Environmentally benign carbon dots with MII/MIII-LDHs for high-efficiency zinc ion removal: adsorption performance, isotherm and kinetic modelling

Abstract

Heavy metal contamination in aquatic bodies presents a critical challenge to both environmental sustainability and public health, particularly due to the toxic, non-biodegradable and persistent nature of metals such as zinc. This study presents a sustainable approach for the effective removal of zinc ions (Zn²⁺) from aqueous solutions using a newly developed adsorbent material. In this approach, layered double hydroxides (LDHs) were synthesized using a co-precipitation method and were further characterized using PXRD, SEM, EDX, and BET analyses and FTIR, fluorescence, photoluminescence, and time-resolved photoluminescence spectroscopies. Comprehensive batch adsorption experiments were performed for Zn²⁺ removal, and its residual concentrations were determined by atomic absorption spectroscopy (AAS).
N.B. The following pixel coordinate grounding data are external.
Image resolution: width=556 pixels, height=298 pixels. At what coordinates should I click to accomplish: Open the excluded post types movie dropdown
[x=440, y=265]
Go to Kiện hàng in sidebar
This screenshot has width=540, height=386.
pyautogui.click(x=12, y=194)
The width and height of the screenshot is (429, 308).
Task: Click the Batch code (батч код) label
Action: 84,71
The adsorption data were systematically analyzed using adsorption isotherm models as well as kinetics parameters. The maximum adsorption capacity (q_max) was found to be 39.62 mg g⁻¹ for NiAl LDH, 313.40 mg g⁻¹ for NiAl LDH@CD, 303.52 mg g⁻¹ for MgAl LDH and 314.23 mg/g for MgAl LDH@CD. The removal efficiencies were found to be 87% for NiAl LDH, 93% for NiAl LDH@CD, 86.51% for MgAl LDH and 90.83% for MgAl LDH@CD, with reusability up to seven cycles. These results highlight the potential of LDH-based adsorbents, particularly CD-modified LDH adsorbents, as eco-friendly and cost-effective solutions for heavy metal remediation in wastewater treatment.